3. Emotionality and non-verbal aspects

The right hemisphere takes on a great role in terms of the elaboration of feelings .

Moreover, when analyzing them, it opts for more integrative tools instead of analytical ones, unlike its left hemisphere counterpart.

On the other hand, it is able to identify non-verbalised aspects such as prosody in language (tone of speech, expressiveness…).

Right hemisphere syndrome

Sometimes it happens that one of the hemispheres suffers an injury . These injuries imply an impairment in the cognitive capacities of the person, which may imply a greater or lesser degree of discomfort after having suffered the accident. Right hemisphere syndrome is a neurological condition in which the white matter of this brain structure has been damaged. It may also be due to injuries to the pathways connecting to the left hemisphere.

For most people, the right hemisphere is usually the least dominant. As we have already mentioned, this structure is the one with the most characteristics related to non-verbal communication. Thus, an injury in this hemisphere implies problems such as difficulties in interpreting facial gestures and postural variations.

With the facial expression people indicate if they are happy, angry, sad or disgusted by something in a very clear way.

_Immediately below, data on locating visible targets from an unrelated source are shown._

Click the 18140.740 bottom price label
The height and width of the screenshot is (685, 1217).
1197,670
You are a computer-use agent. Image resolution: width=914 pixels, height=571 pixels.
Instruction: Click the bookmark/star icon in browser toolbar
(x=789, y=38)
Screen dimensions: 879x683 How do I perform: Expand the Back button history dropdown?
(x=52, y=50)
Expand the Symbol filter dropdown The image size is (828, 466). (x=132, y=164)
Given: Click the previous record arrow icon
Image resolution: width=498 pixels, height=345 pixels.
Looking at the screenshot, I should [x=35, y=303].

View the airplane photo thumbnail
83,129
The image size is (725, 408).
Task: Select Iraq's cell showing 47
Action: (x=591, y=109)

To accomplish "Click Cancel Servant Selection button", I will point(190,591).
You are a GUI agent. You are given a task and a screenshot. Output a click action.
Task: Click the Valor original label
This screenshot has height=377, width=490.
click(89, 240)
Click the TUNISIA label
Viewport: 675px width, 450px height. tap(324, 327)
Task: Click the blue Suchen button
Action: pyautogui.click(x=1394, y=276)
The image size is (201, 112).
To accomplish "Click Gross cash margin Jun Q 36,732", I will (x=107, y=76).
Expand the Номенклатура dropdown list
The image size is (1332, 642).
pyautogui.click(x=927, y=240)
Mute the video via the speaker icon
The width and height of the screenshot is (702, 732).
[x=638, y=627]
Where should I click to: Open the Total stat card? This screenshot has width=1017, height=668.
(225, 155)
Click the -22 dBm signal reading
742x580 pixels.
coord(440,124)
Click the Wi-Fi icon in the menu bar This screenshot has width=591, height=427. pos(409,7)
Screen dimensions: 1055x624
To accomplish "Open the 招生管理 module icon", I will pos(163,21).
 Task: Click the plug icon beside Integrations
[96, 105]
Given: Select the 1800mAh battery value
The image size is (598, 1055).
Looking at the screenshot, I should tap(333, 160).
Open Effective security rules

Postures are more subtle forms of emotional expression, which may indicate discomfort, nervousness or being defensive. Although useful, verbalised language does not allow us to fully communicate our feelings , and can even indicate the opposite (e.g. when we say we are not nervous but our legs are shaking).

For reasons such as these, the right hemisphere syndrome implies a great degree of affectation in the person’s life, since it makes emotional recognition difficult. In addition, it also implies not being able to express with the proper emotional and non-verbal language what feelings are being felt, implying a clear affectation in the social life.

Bibliographic references:

  • Acosta M. T. (2000). Right hemisphere syndrome in children: functional and maturative correlation of non-verbal learning disorders. Rev Neurol; 31: 360-7.
  • Anderson, B.; Rutledge, V. (1996). Age and hemisphere effects on dendritic structure. Brain. 119: 1983–1990.
  • Hutsler, J.; Galuske, R.A.W. (2003). Hemispheric asymmetries in cerebral cortical networks.Trends in Neurosciences. 26 (8): 429–435.